Numerous figures from pseudo-”left” organizations also joined the PS at this time, rising to leading positions. These included (from the Revolutionary Communist League [LCR], now the New Anti-Capitalist Party) Pierre Moscovici, Julien Dray, and Henri Weber; from the Internationalist Communist Organization (OCI), today the Independent Workers Party, came Jean-Christophe Cambadélis and, most famously, future Prime Minister Lionel Jospin.
A PS legislator and policy specialist in the 1980s under Mitterrand, Strauss-Kahn served as a minister, then became a corporate lobbyist in the 1990s. As finance minister in the 1997-2002 Jospin “Plural Left” government, Strauss-Kahn privatized several public firms—France Télécom, Crédit Lyonnais bank, and defense firm Thomson-CSF. After resigning as minister in 1999 in a bribery scandal, he remained a major figure inside the PS and corporate circles, taking the IMF post after being nominated by Sarkozy in 2007.
As IMF chief, he has overseen deep social cuts impoverishing workers in many indebted countries—Greece, Ireland, Latvia, Hungary, Romania, and Pakistan—in exchange for IMF loans.
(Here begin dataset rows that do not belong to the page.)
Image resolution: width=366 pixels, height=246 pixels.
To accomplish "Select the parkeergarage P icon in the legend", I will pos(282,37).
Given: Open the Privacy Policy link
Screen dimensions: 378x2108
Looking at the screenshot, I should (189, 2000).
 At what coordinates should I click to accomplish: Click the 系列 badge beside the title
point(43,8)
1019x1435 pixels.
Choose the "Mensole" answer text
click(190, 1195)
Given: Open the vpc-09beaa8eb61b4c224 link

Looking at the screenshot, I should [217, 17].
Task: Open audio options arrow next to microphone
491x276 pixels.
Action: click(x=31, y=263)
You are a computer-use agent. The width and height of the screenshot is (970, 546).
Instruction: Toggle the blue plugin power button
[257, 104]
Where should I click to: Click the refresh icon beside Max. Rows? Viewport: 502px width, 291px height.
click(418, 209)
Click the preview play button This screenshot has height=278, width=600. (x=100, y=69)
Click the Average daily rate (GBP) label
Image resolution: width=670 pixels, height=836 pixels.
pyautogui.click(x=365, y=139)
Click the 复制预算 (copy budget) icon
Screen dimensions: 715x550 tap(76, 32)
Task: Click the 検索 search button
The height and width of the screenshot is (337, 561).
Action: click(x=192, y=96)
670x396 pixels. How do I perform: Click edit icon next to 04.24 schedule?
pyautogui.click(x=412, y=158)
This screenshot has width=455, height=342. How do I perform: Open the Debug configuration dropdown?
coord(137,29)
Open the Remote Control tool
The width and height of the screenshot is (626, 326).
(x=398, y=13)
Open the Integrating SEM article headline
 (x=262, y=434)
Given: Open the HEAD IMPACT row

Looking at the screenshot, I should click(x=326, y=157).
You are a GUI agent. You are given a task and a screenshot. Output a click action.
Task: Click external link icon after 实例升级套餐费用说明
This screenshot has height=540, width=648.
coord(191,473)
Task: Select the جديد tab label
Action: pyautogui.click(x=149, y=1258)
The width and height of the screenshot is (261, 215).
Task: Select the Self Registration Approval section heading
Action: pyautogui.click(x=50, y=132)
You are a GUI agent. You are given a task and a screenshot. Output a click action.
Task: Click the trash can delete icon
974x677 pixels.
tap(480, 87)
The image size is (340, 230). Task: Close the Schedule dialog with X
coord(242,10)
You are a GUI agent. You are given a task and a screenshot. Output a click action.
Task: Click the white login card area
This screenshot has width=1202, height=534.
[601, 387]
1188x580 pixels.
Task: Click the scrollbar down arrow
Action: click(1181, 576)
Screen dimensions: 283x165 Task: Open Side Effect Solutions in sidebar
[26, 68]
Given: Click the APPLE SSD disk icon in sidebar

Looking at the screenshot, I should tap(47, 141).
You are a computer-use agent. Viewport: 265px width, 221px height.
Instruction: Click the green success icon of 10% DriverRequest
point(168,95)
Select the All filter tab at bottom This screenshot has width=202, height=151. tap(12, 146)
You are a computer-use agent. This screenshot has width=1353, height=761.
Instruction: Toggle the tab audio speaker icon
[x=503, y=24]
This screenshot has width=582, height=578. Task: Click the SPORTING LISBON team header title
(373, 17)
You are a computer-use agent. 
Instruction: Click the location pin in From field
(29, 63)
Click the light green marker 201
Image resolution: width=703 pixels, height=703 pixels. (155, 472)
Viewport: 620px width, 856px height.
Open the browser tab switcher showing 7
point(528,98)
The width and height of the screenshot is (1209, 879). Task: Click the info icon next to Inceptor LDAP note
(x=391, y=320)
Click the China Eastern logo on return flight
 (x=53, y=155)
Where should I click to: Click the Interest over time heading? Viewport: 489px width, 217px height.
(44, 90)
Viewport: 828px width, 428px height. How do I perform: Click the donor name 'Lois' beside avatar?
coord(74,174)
He recently oversaw financial negotiations with the military dictatorship in Egypt, as it tries to combat the resistance of the working class following the departure of Hosni Mubarak.
Until recently Strauss-Kahn led in polls for France’s 2012 presidential election, due to mass hostility to the right-wing policies of Sarkozy. He had already faced criticisms, however, in the media over his lavish lifestyle. There are reports that he bought a $30,000 suit in New York, and pictures of him appeared in the press stepping out of a Porsche reportedly owned by one of his top aides, Ramzi Khiroun.
French politicians expressed surprise and concern at the implications of the charges against Strauss-Kahn for the 2012 elections. The unpopular Sarkozy trails both Strauss-Kahn and neo-fascist candidate Marine Le Pen in polls. PS Chairwoman Martine Aubry described Strauss-Kahn’s arrest as a “thunderbolt.”
Long-time PS official Jacques Attali warned that Strauss-Kahn “won’t be able to be a candidate for the Socialist Party presidential primary.”
Strauss-Kahn’s potential competitors for the PS nomination made cautious statements. Ségolène Royal asked the public to “wait for the courts to decide,” adding: “No one can profit from [Strauss-Kahn’s] difficulties.” Former PS chairman François Hollande, who has declared his intention to run, also warned against drawing “premature conclusions.”
An anonymous Sarkozy advisor told Le Monde: “If this had taken place 15 days from the election, it would have been the theatrical scandal that would have kept him from going until the end. Now, however, we are in a troubled period. Everything is changing; each week brings new events, not just small ones but cataclysms.”